Since angiogenesis is known to play a very important role in progression of myeloma from non-active stage to active stage, it can be a fruitful target for treatment of multiple myeloma. Experimental evidences have been provided that angiogenesis is not negatively affected by drug resistance due to genetic stability of endothelial cells in contrast to tumor cells. On this basis various strategies for anti-angiogenic treatment have been developed which include interference with angiogenic stimulators (e.g., vascular endothelial growth factor (VEGF), HGF, and bFGF), angiogenic factor receptors (e.g., VEGF-receptor signaling), extracellular matrix interactions, inhibiting oncogenes controlling the angiogenic response, and proteolysis [2].

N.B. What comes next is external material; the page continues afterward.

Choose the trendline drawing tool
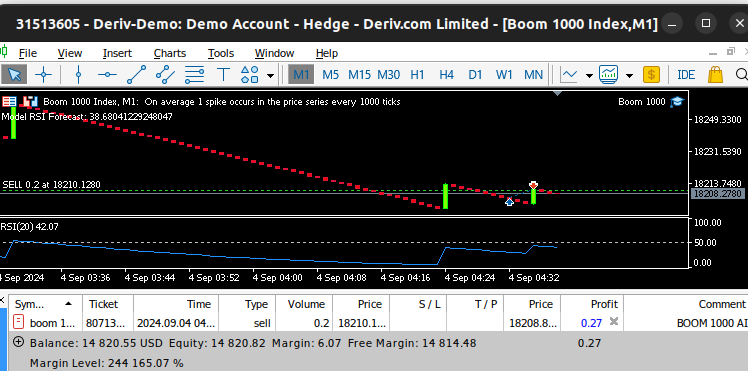 [136, 74]
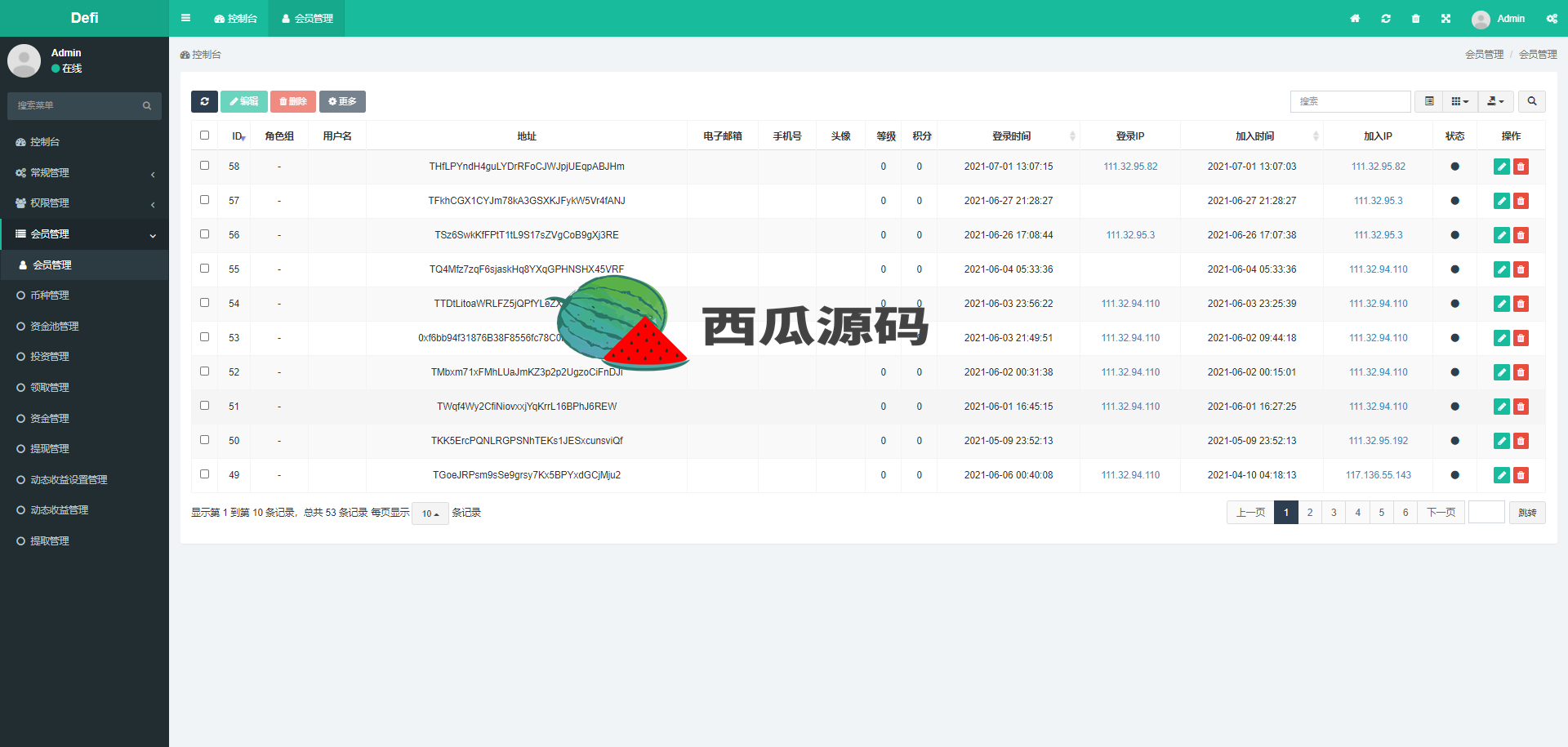Image resolution: width=1568 pixels, height=747 pixels.
Task: Expand the 权限管理 sidebar menu
Action: 84,203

It can be concluded from our study that angiogenesis was increased in patients with MM as compared to controls. Manual (MVD-A) and computerized microvessel density (MVD-B) correlated with each other as well as the total vascular area occupied by the microvessels. Secondly, angiogenesis is higher in patients with residual disease as compared to those with complete response after treatment, hence when performed in newly diagnosed cases of MM degree of angiogenesis can predict the outcome. Thirdly, patients with increased plasma cell burden, immature plasma cell morphology, and diffuse pattern of infiltration had a higher microvessel density. Since the abovementioned factors are known independent prognostic factors and angiogenesis correlate with them, angiogenesis can be included as one of the prognostic factor for multiple myeloma. As stated above, it can even be a better factor; however, a more extensive study is required to prove it. Finally, angiogenesis can be a target for various anti-angiogenic therapies thereby opening gateways towards new treatment approach which could probably be less harmful and more effective thereby improving patient survival from this devastating disease.